La joven se sentó junto a la ventana una vez más, apoyando los antebrazos en el respaldar del diván y la quijada descansando sobre éstos. Suspiró, dejando sus tupidas pestañas caer en sus pómulos prominentes. Se veía tan hermosa, con su piel ceniza, enmarcados esos ojos fieros por unas ojeras azuladas y las pestañas gruesas, el cabello castaño magreándole los costados de las sienes, ocultando la cicatriz de un golpe que recibió años atrás.
«Aquí». Abrió los ojos. «Aquí». «Aquí». «Aquí». El llamado volvía, se incorporó viendo con más atención hacia el tramo del bosque, buscando de dónde provenía el llamado, entonces apareció, como un pequeño parpadeo marrón y blanco entre el follaje, el siervo brincó y corrió a tanta velocidad como pudo para mostrarse. Ella jadeó, una mano tocó el cristal de la ventana como queriendo traspasarla y perseguirle, sin dudar, que de ausentarse el cristal lo haría. El siervo desapareció de su vista tan rápido como arribó.

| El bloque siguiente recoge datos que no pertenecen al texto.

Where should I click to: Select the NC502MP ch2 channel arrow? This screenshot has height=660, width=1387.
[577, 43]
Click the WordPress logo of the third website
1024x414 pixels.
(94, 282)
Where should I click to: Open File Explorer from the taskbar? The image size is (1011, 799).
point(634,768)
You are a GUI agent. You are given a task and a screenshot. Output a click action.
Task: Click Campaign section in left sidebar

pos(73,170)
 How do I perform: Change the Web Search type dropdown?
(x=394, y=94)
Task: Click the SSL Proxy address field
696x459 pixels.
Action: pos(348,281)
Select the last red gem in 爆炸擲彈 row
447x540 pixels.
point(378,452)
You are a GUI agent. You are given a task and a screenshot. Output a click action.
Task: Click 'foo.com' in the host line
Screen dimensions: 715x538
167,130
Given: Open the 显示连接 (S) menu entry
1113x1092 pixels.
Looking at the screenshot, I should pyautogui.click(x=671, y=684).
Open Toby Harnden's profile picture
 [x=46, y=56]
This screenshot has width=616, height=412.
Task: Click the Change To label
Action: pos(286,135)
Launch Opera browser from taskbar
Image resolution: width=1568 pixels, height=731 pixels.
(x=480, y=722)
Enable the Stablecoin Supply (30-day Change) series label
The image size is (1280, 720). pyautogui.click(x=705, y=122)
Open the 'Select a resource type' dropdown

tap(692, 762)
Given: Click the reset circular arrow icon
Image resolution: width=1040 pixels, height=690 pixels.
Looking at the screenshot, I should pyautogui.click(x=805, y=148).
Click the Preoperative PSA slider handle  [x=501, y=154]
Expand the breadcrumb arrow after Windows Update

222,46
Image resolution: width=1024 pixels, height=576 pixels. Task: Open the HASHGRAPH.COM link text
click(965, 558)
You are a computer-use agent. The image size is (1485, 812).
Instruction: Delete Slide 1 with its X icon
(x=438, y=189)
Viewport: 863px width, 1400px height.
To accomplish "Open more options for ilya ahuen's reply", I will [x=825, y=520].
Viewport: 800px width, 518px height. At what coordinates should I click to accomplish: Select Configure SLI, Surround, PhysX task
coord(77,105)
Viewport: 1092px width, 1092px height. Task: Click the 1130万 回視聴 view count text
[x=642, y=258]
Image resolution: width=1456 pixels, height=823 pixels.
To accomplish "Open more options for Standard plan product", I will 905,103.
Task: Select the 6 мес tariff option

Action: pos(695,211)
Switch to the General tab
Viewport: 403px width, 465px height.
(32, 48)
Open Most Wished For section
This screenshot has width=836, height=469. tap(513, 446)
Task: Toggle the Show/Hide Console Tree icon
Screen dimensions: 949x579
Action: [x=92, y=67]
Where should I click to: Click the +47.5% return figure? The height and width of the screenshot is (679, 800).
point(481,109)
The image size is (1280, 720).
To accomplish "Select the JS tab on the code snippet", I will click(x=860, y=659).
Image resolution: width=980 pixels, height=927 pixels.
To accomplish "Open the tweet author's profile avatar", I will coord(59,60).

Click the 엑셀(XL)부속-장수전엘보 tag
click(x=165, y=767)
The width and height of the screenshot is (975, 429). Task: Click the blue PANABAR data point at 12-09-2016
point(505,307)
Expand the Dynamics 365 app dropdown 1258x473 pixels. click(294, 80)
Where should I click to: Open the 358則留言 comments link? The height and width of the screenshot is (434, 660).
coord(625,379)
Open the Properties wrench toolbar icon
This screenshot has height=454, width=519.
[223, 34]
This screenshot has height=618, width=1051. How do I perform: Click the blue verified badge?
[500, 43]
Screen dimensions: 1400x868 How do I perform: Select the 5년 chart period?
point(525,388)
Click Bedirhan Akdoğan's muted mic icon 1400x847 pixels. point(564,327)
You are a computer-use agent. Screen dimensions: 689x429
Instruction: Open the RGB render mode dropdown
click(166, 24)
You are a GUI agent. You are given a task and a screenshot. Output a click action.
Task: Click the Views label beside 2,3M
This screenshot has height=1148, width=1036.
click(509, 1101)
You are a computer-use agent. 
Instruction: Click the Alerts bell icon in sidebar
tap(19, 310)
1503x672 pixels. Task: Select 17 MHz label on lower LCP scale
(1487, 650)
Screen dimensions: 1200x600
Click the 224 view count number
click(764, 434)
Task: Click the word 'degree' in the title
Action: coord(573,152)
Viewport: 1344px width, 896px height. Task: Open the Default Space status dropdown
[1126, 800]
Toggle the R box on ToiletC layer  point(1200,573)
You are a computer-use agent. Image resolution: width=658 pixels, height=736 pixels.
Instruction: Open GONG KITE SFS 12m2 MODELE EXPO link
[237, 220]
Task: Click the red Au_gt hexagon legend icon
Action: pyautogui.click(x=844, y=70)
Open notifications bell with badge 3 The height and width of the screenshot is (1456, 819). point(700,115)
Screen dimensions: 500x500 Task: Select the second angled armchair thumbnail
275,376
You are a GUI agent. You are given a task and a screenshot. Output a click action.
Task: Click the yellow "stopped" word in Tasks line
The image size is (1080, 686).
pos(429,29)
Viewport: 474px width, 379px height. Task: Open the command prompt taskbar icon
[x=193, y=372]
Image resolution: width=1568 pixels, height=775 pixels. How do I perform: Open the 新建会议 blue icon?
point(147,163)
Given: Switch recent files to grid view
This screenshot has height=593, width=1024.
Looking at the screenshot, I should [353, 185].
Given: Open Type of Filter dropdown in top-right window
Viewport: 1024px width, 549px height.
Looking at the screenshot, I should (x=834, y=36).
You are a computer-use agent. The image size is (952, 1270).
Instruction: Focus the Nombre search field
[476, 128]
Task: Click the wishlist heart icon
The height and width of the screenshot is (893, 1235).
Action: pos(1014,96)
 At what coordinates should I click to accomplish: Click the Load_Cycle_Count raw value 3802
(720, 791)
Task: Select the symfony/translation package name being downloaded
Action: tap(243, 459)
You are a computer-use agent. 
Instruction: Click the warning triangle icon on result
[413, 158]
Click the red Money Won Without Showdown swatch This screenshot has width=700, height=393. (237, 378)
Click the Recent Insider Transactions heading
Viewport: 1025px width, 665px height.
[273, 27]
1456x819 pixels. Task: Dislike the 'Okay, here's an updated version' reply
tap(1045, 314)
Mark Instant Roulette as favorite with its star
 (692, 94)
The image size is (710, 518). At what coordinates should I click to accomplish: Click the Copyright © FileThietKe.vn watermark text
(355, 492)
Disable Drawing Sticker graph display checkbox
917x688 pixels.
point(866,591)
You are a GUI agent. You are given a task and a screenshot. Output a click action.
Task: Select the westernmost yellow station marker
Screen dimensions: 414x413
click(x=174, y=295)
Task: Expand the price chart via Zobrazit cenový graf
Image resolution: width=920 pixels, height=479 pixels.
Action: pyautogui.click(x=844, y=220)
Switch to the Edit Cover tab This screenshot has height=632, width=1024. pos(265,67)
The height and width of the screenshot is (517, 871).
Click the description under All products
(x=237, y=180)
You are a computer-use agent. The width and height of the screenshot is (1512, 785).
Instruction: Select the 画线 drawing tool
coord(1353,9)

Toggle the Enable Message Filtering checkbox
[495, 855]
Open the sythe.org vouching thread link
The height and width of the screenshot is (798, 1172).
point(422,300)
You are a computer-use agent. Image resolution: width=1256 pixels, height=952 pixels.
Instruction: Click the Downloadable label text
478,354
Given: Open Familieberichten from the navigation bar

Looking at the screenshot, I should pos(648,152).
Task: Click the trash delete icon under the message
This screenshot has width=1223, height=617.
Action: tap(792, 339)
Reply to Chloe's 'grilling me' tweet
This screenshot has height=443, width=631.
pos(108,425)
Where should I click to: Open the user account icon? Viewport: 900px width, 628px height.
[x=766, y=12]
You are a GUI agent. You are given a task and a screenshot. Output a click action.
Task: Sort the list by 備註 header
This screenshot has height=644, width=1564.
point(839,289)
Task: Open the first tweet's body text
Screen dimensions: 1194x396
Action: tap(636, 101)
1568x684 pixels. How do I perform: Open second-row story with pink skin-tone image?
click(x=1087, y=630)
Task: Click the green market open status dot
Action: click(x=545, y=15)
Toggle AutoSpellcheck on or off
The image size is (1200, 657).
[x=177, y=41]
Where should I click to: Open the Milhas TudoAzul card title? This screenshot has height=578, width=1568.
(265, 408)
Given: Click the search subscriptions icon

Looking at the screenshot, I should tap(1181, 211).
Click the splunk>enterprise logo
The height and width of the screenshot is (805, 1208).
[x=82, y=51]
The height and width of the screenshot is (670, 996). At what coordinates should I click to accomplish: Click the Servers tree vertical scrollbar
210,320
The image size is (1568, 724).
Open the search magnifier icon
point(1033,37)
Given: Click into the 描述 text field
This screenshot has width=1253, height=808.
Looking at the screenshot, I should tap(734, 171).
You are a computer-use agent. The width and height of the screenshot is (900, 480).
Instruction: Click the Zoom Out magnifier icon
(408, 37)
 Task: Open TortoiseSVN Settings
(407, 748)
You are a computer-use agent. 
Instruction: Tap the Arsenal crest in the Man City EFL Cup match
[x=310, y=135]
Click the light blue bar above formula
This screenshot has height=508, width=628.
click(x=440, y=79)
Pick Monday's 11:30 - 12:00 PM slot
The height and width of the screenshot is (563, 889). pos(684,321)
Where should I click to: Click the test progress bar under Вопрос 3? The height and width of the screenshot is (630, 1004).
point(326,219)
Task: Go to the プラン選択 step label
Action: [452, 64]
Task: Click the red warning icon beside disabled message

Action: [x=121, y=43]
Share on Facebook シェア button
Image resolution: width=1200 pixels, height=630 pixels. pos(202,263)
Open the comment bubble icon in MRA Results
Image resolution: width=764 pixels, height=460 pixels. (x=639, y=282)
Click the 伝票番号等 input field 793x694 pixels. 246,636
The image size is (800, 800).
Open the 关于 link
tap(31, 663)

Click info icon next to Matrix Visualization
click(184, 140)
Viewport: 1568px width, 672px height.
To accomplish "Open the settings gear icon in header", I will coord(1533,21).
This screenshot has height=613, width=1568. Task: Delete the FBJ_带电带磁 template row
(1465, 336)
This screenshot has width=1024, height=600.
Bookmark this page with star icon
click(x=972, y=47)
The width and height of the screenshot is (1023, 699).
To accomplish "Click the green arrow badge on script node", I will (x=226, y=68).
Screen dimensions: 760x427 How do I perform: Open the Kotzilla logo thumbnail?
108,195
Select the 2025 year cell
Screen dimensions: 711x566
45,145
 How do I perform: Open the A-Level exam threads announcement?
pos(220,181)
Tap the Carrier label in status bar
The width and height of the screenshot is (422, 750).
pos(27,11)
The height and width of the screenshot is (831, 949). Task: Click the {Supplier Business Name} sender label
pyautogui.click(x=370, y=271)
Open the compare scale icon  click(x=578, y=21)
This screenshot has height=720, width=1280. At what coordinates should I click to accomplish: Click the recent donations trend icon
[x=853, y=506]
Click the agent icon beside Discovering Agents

—¿Pasa algo, señora? —inquirió la asistente, al notar el repentino asombro de la joven.
—No, Ange… —suspiró.
Tomó asiento otra vez y ésta vez apoyó la nuca en el respaldar para descansar unos segundos, ahora que se sabía acompañada. Ange se presentó a su lado ofreciéndole una bebida rehidratante sin azúcares procesados, ella lo aceptó y bebió. Miró a la pelirroja y le pidió se sentara con ella, como hacía siempre que estaban solas. Tomó las manos de su amiga y asistente, las manos de la otra estaban mucho más tibias que las propias.
—Una nueva vida, Ange.
—Anya, sabe que puede contar conmigo. Solo… no sea tan dura con el General, sabe que él solo se preocupa por usted —persuadió la pelirroja, con su voz tierna. Las pecas de sus mejillas se elevaron con su sonrisa gentil, rememorando el afecto que la joven le suscitó desde el primer momento en que la conoció cuando era solo una niña demasiado flacucha y asustadiza, y ella, una joven hermosa y formada en la asistencia a las damas de sociedad. Ahora, la niña era toda una señorita de veinte años con sus formas completamente desarrolladas, un aire de belleza que atrae y la jovialidad femenina que despierta el interés en cuanto las palabras brotan de sus labios. Ange, con veinticinco años, está orgullosa de haber formado parte de esa transformación, de haberla ayudado a volver a vivir.
—Lo sé, solo desearía… —miró hacia el bosque, girando su cuello—. Desearía poder tener un poco más de aire dentro de ésta burbuja que tanto me asfixia.
—¿Burbuja?
—Sí, vivimos en una burbuja, una lo suficientemente grande para hacernos creer que somos libres, pero en realidad, al intentar atravesar los límites nos damos cuenta cuán esclavos de ésta vida somos. ¿Entiendes?
—Eso creo —dubitativa. Lo cierto es que Ange no entendía, para ella, la burbuja no existía, porque no había intentado sobrepasar nunca los límites que le instruyeron desde niña. Para la joven Aniaskiev, en cambio, la burbuja era real porque había vivido fuera de ella durante toda su infancia—. ¿Por qué no intenta ver algo bueno, señora?
—No me gusta que me llames así.
—Disculpe, Anya —corrigió, con un rubor, dando un vistazo hacia la sala del vagón, de repente tan vacía, tan sola, y Ange reflejó en su señora los verdaderos deseos que guardaba su corazón—. Tal vez en ésta nueva ciudad, pueda descubrir un joven que le agrade y que la corteje.